++++ RAW DATA
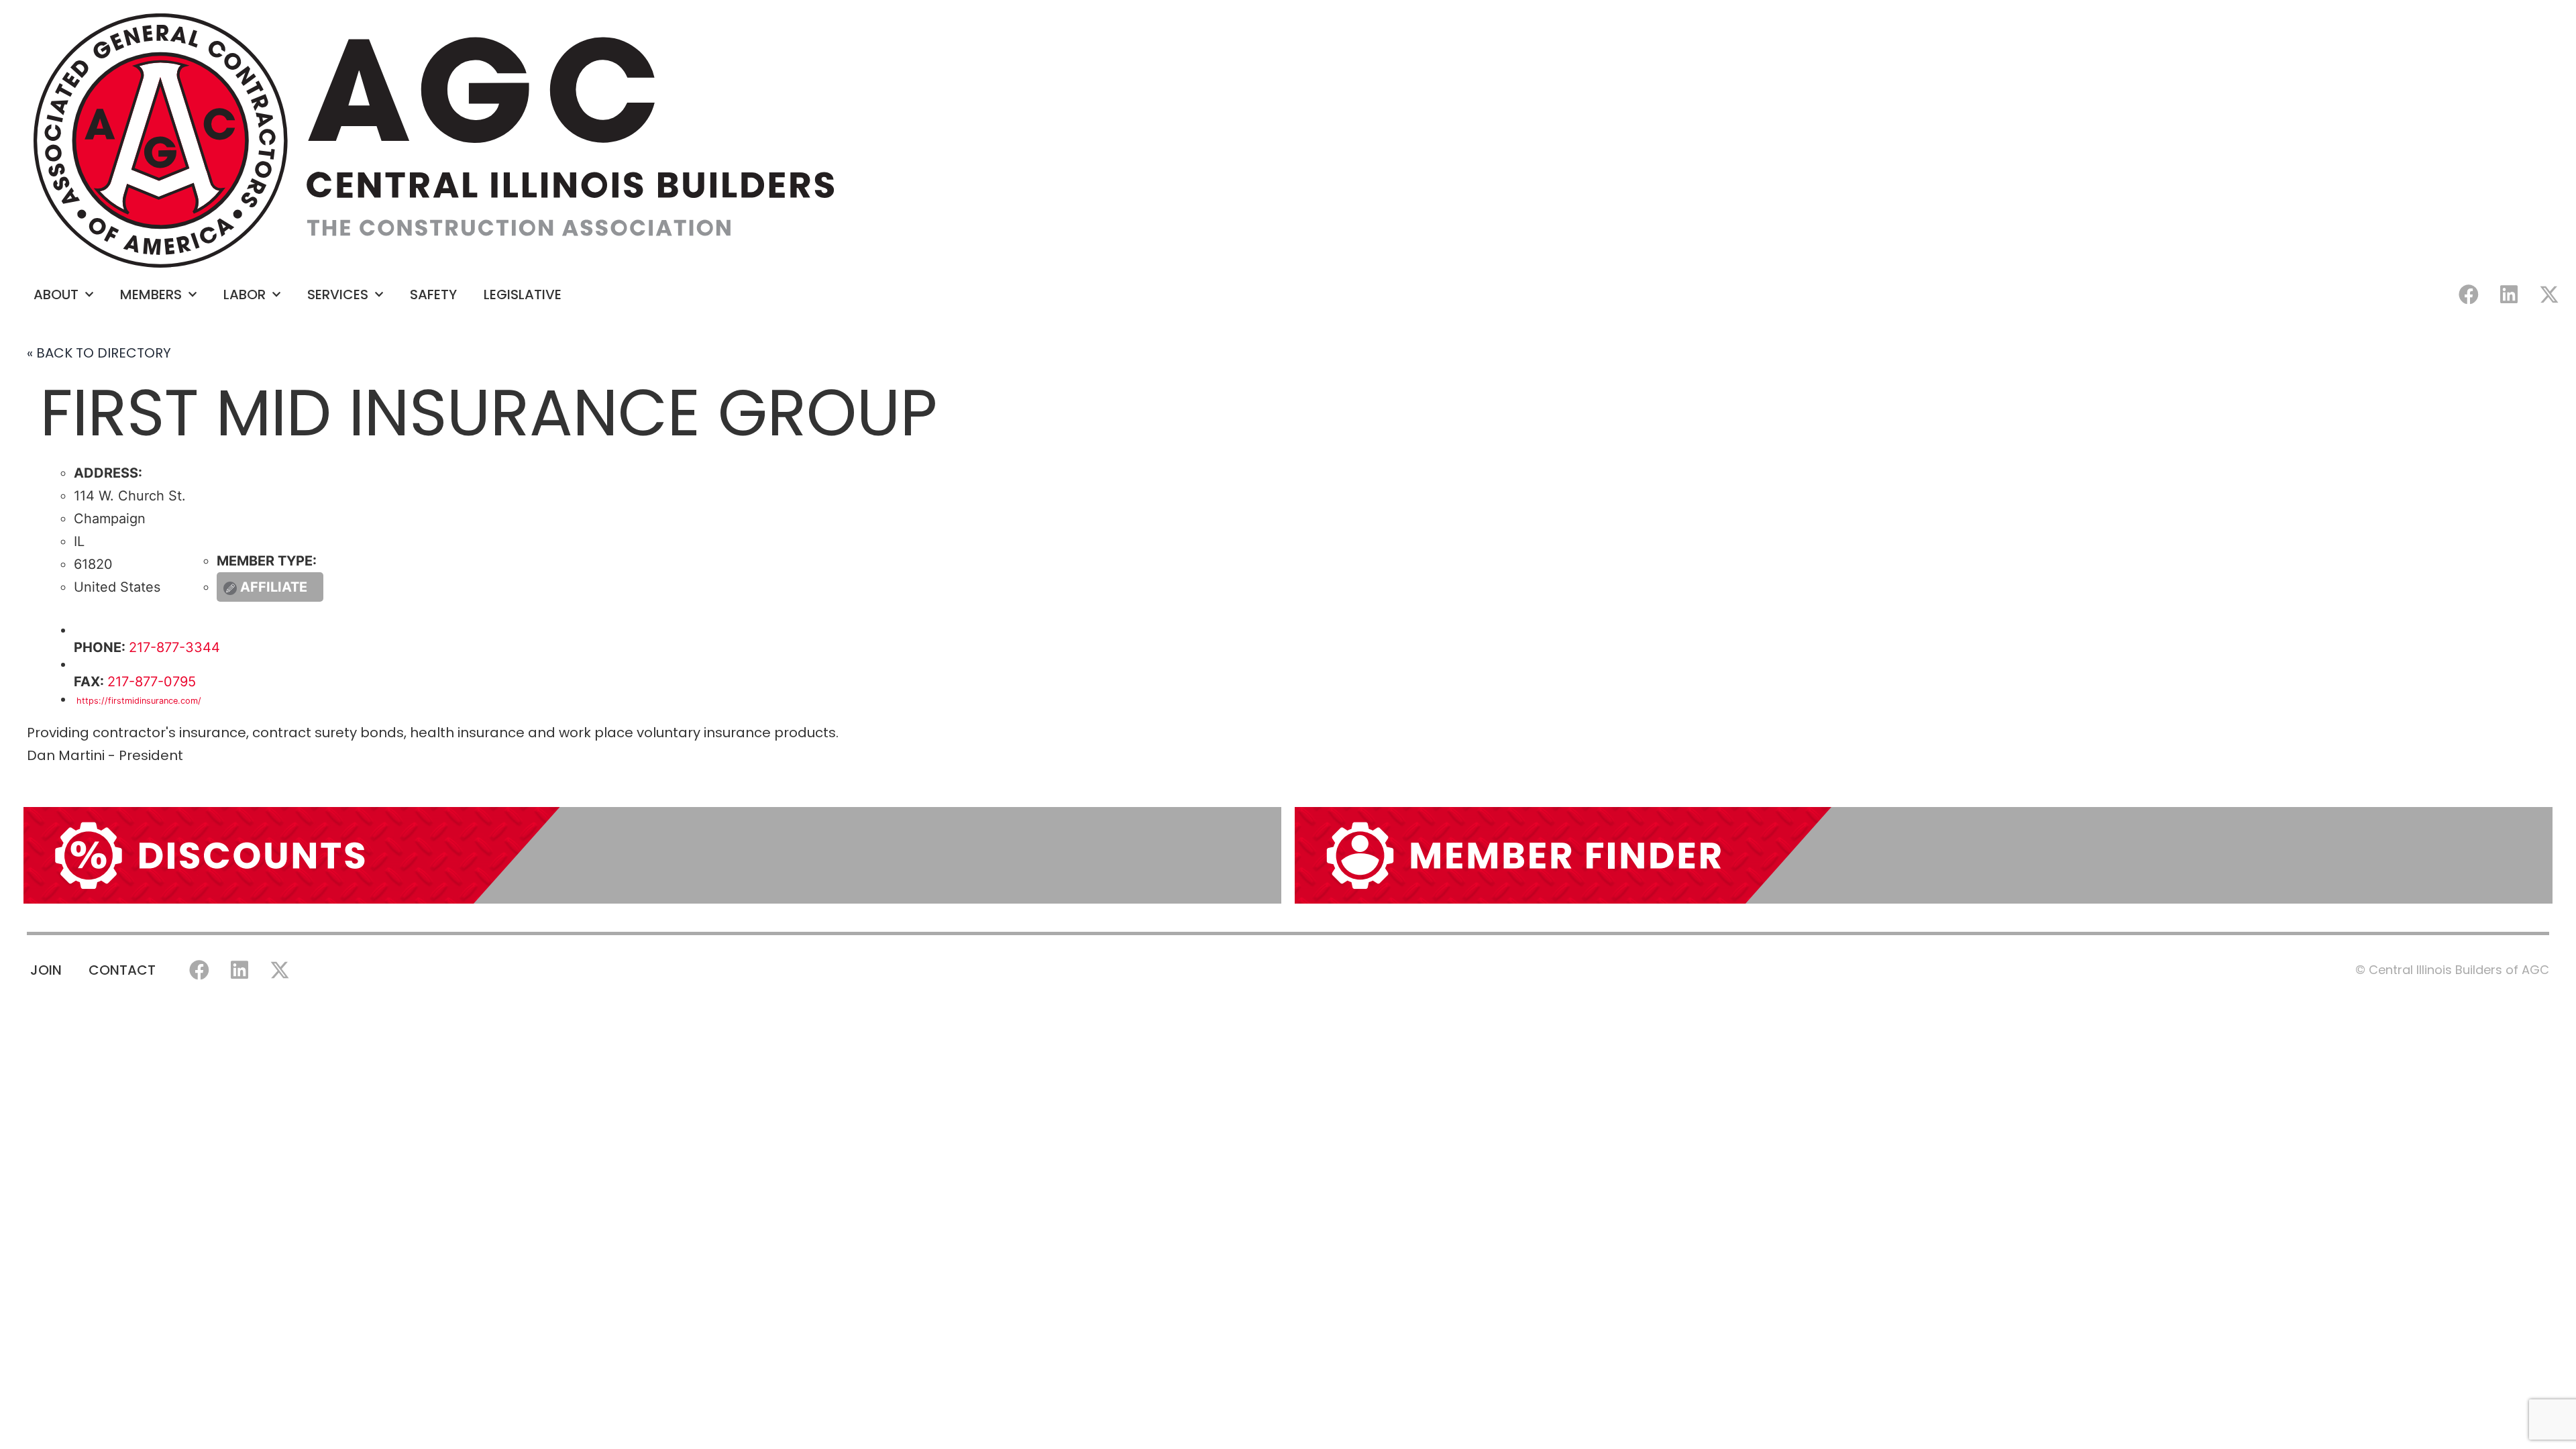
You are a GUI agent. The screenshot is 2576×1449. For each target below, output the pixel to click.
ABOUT (56, 294)
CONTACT (122, 970)
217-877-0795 (151, 682)
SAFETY (433, 294)
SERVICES (337, 294)
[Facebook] (2469, 294)
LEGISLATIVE (522, 294)
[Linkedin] (2509, 294)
++++++++
- TASK TO COMPLETE: Reproduce, with both ends included, the lines from the one holding "ABOUT (56, 294)" to the end of the records above.

- EXERCISE SOLUTION:
ABOUT (56, 294)
CONTACT (122, 970)
217-877-0795 (151, 682)
SAFETY (433, 294)
SERVICES (337, 294)
[Facebook] (2469, 294)
LEGISLATIVE (522, 294)
[Linkedin] (2509, 294)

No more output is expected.